● TRY IT
Your answer should consist of the complete listing, repeated verbatim.

>>>>>

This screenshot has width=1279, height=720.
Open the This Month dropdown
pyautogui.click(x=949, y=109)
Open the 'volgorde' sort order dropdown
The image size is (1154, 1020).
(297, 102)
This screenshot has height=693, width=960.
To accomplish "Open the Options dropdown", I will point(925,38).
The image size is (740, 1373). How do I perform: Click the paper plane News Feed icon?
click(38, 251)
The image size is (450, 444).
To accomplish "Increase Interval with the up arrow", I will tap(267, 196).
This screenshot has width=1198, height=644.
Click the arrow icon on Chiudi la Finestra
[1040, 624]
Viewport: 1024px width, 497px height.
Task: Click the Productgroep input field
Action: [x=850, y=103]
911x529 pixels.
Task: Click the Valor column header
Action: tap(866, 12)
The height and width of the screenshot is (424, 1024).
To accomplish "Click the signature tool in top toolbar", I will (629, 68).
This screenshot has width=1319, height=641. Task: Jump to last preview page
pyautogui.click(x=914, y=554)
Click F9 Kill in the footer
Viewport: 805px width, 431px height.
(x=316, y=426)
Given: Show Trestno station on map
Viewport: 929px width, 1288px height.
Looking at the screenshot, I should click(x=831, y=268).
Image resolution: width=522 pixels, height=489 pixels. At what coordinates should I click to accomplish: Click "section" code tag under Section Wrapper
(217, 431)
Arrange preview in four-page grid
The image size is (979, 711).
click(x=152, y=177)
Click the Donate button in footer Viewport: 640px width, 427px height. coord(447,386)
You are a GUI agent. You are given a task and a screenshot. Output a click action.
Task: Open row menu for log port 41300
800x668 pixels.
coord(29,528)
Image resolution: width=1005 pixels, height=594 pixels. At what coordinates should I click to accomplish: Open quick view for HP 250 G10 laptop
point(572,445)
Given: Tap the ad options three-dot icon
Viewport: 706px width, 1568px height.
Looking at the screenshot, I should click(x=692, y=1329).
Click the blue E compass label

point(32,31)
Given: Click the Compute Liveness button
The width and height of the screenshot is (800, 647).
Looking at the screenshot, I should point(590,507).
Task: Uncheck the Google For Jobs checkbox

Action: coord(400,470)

<<<<<

● RESULT OF THE EXERCISE
This screenshot has width=1279, height=720.
Open the This Month dropdown
pyautogui.click(x=949, y=109)
Open the 'volgorde' sort order dropdown
The image size is (1154, 1020).
(297, 102)
This screenshot has height=693, width=960.
To accomplish "Open the Options dropdown", I will point(925,38).
The image size is (740, 1373). How do I perform: Click the paper plane News Feed icon?
click(38, 251)
The image size is (450, 444).
To accomplish "Increase Interval with the up arrow", I will tap(267, 196).
This screenshot has width=1198, height=644.
Click the arrow icon on Chiudi la Finestra
[1040, 624]
Viewport: 1024px width, 497px height.
Task: Click the Productgroep input field
Action: [x=850, y=103]
911x529 pixels.
Task: Click the Valor column header
Action: tap(866, 12)
The height and width of the screenshot is (424, 1024).
To accomplish "Click the signature tool in top toolbar", I will (629, 68).
This screenshot has width=1319, height=641. Task: Jump to last preview page
pyautogui.click(x=914, y=554)
Click F9 Kill in the footer
Viewport: 805px width, 431px height.
(x=316, y=426)
Given: Show Trestno station on map
Viewport: 929px width, 1288px height.
Looking at the screenshot, I should click(x=831, y=268).
Image resolution: width=522 pixels, height=489 pixels. At what coordinates should I click to accomplish: Click "section" code tag under Section Wrapper
(217, 431)
Arrange preview in four-page grid
The image size is (979, 711).
click(x=152, y=177)
Click the Donate button in footer Viewport: 640px width, 427px height. coord(447,386)
You are a GUI agent. You are given a task and a screenshot. Output a click action.
Task: Open row menu for log port 41300
800x668 pixels.
coord(29,528)
Image resolution: width=1005 pixels, height=594 pixels. At what coordinates should I click to accomplish: Open quick view for HP 250 G10 laptop
point(572,445)
Given: Tap the ad options three-dot icon
Viewport: 706px width, 1568px height.
Looking at the screenshot, I should click(x=692, y=1329).
Click the blue E compass label

point(32,31)
Given: Click the Compute Liveness button
The width and height of the screenshot is (800, 647).
Looking at the screenshot, I should point(590,507).
Task: Uncheck the Google For Jobs checkbox

Action: coord(400,470)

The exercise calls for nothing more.